Exercise materials =>
========
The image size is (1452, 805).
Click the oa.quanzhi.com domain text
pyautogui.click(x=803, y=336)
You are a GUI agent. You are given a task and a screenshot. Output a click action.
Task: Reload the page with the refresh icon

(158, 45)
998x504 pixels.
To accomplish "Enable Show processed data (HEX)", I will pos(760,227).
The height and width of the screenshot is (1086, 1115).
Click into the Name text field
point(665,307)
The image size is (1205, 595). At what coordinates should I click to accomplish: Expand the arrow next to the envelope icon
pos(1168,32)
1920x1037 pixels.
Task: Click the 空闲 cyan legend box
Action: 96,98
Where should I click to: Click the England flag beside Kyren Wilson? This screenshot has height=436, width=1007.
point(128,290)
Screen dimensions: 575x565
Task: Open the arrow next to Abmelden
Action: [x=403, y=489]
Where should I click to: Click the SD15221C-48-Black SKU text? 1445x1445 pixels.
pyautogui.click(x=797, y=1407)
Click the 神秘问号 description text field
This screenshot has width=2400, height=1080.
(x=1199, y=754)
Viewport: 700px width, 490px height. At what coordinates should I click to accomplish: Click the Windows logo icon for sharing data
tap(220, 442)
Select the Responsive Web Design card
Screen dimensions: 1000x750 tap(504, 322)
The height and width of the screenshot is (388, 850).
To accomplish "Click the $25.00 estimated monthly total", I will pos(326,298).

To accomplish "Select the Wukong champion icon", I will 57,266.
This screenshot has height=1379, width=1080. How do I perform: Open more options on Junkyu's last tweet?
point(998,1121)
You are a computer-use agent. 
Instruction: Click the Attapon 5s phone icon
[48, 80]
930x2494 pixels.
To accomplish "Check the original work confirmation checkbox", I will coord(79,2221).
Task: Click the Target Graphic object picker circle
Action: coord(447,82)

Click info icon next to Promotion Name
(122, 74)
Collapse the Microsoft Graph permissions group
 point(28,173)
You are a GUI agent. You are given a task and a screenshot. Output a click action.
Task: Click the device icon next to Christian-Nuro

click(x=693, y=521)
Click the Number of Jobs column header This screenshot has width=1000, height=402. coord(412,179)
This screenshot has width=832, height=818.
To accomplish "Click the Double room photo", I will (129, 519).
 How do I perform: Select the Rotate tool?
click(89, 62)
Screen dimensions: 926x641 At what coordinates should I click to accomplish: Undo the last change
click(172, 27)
========
Your assignment =>
Please print all the data again exactly as given.

Answer box =>
The image size is (1452, 805).
Click the oa.quanzhi.com domain text
pyautogui.click(x=803, y=336)
You are a GUI agent. You are given a task and a screenshot. Output a click action.
Task: Reload the page with the refresh icon

(158, 45)
998x504 pixels.
To accomplish "Enable Show processed data (HEX)", I will pos(760,227).
The height and width of the screenshot is (1086, 1115).
Click into the Name text field
point(665,307)
The image size is (1205, 595). At what coordinates should I click to accomplish: Expand the arrow next to the envelope icon
pos(1168,32)
1920x1037 pixels.
Task: Click the 空闲 cyan legend box
Action: 96,98
Where should I click to: Click the England flag beside Kyren Wilson? This screenshot has height=436, width=1007.
point(128,290)
Screen dimensions: 575x565
Task: Open the arrow next to Abmelden
Action: [x=403, y=489]
Where should I click to: Click the SD15221C-48-Black SKU text? 1445x1445 pixels.
pyautogui.click(x=797, y=1407)
Click the 神秘问号 description text field
This screenshot has width=2400, height=1080.
(x=1199, y=754)
Viewport: 700px width, 490px height. At what coordinates should I click to accomplish: Click the Windows logo icon for sharing data
tap(220, 442)
Select the Responsive Web Design card
Screen dimensions: 1000x750 tap(504, 322)
The height and width of the screenshot is (388, 850).
To accomplish "Click the $25.00 estimated monthly total", I will pos(326,298).

To accomplish "Select the Wukong champion icon", I will 57,266.
This screenshot has height=1379, width=1080. How do I perform: Open more options on Junkyu's last tweet?
point(998,1121)
You are a computer-use agent. 
Instruction: Click the Attapon 5s phone icon
[48, 80]
930x2494 pixels.
To accomplish "Check the original work confirmation checkbox", I will coord(79,2221).
Task: Click the Target Graphic object picker circle
Action: coord(447,82)

Click info icon next to Promotion Name
(122, 74)
Collapse the Microsoft Graph permissions group
 point(28,173)
You are a GUI agent. You are given a task and a screenshot. Output a click action.
Task: Click the device icon next to Christian-Nuro

click(x=693, y=521)
Click the Number of Jobs column header This screenshot has width=1000, height=402. coord(412,179)
This screenshot has width=832, height=818.
To accomplish "Click the Double room photo", I will (129, 519).
 How do I perform: Select the Rotate tool?
click(89, 62)
Screen dimensions: 926x641 At what coordinates should I click to accomplish: Undo the last change
click(172, 27)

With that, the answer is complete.